True. I've always regarded "Wintel" as more descriptive than accusatory. It's just a handy shorthand to refer to one specific monoculture.
> Between Palladium not working out and Microsoft actually making Windows NT for some RISC ISA's, there wasn't actually an Intel/Microsoft conspiracy to dominate the industry together.
Right. They both happened to rise and converge, and it's humanity's need to see patterns which turns that into a conspiracy to take over the world. They both owe IBM a huge debt, and IBM did what it did with no intention of being knocked down by the companies it did business with.

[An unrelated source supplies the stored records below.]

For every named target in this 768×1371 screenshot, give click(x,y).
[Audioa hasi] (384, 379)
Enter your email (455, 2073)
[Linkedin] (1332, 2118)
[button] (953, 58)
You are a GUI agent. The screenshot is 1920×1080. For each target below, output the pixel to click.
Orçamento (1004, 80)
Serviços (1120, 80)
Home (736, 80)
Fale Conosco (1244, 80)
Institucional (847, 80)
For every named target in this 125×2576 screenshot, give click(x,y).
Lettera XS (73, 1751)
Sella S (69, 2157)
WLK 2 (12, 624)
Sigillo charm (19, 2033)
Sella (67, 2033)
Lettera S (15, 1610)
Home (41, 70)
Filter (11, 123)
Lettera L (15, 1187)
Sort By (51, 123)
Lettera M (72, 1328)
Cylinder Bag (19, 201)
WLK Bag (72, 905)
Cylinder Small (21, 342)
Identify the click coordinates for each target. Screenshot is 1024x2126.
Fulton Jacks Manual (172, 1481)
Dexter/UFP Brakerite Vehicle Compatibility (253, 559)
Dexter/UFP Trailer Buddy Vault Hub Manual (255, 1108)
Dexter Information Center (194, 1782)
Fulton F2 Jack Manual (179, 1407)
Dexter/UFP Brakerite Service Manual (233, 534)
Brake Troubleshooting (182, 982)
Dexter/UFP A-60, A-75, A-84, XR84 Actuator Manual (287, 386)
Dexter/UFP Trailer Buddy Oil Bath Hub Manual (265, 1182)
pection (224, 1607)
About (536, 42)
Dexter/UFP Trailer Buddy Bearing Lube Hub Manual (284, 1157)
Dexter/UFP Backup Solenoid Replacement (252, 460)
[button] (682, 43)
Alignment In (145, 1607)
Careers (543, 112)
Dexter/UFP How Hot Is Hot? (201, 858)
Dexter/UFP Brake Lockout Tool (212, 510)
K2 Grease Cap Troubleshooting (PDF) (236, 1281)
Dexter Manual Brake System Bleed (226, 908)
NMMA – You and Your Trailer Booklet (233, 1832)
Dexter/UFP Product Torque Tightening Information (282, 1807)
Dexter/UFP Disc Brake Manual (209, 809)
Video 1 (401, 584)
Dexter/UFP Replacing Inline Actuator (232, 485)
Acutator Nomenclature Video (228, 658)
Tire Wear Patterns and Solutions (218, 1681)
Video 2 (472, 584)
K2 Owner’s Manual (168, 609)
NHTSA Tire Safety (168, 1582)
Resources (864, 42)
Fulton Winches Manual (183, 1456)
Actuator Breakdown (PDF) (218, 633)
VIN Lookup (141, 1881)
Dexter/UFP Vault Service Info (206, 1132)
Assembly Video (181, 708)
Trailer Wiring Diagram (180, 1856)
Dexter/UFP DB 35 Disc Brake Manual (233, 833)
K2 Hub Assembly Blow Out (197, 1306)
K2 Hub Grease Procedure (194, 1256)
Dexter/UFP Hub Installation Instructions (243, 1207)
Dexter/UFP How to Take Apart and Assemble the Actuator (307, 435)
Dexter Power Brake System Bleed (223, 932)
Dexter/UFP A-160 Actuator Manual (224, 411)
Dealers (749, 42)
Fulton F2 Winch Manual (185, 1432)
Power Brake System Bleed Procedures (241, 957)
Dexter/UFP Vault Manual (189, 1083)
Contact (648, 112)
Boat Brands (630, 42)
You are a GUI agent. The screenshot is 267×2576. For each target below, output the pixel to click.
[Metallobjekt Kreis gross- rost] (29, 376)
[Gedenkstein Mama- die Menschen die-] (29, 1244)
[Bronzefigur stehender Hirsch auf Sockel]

> OS X was around in the days of XP and Linux was perfectly usable on the desktop.
> A few years earlier things were a little more bleak.
I admit I was unclear on the time I was talking about, and probably inadvertently mangled a few things.
As for Linux in the XP era, I was using it, yes, but I wouldn't recommend it to others back then because it still had pretty hard sticking points with regards to what hardware it could use. As I said, Winmodems (cheap sound cards with a phone jack instead of a speaker/microphone jack, which shove all of the modem functionality onto the CPU) were one issue, and then there was WiFi on laptops, and NTFS support wasn't there yet, either. I remember USB and the move away from dial-up as being big helps in hardware compatibility.
Yeah Wifi on Linux sucked in those days. For me that was the biggest pain point about desktop Linux. In fact I seem to recall having fewer issues with WiFi on FreeBSD than I did on Linux -- that's pure anecdata of course. I remember the first time I managed to get this one laptop's WiFi working without an external dongle and to do that I had to run Windows drivers on Linux via some wrapper-tool (not WINE). To this day I have no idea how that ever worked.
> I remember the first time I managed to get this one laptop's WiFi working without an external dongle and to do that I had to run Windows drivers on Linux via some wrapper-tool (not WINE). To this day I have no idea how that ever worked.
ndiswrapper. It's almost a shibboleth among people who were using Linux on laptops Way Back When.
> NDISwrapper is a free software driver wrapper that enables the use of Windows XP network device drivers (for devices such as PCI cards, USB modems, and routers) on Linux operating systems. NDISwrapper works by implementing the Windows kernel and NDIS APIs and dynamically linking Windows network drivers to this implementation. As a result, it only works on systems based on the instruction set architectures supported by Windows, namely IA-32 and x86-64.
[snip]
> When a Linux application calls a device which is registered on Linux as an NDISwrapper device, the NDISwrapper determines which Windows driver is targeted. It then converts the Linux query into Windows parlance, it calls the Windows driver, waits for the result and translates it into Linux parlance then sends the result back to the Linux application. It's possible from a Linux driver (NDISwrapper is a Linux driver) to call a Windows driver because they both execute in the same address space (the same as the Linux kernel). If the Windows driver is composed of layered drivers (for example one for Ethernet above one for USB) it's the upper layer driver which is called, and this upper layer will create new calls (IRP in Windows parlance) by calling the "mini ntoskrnl". So the "mini ntoskrnl" must know there are other drivers, it must have registered them in its internal database a priori by reading the Windows ".inf" files.
It's kind of amazing it worked as well as it did. It wasn't exactly fun setting it up, but I never had any actual problems with it as I recall.
Yeah I know what ndiswrapper is (though admittedly I had forgotten it's name). I should have been clearer in that I meant I was constantly amazed that such a tool existed in the first place and doubly amazed that it was reliable enough for day to day use.
I wish we had more options today. On modern x86 hardware, you pretty much just have Windows, Linux and maybe FreeBSD/OpenBSD if you replace your Wi-Fi card with an older one (or MacOS if you're feeling Hackintoshy .. or just buy Apple hardware). I guess three is kinda the limit you're going to hit when it comes to broad support.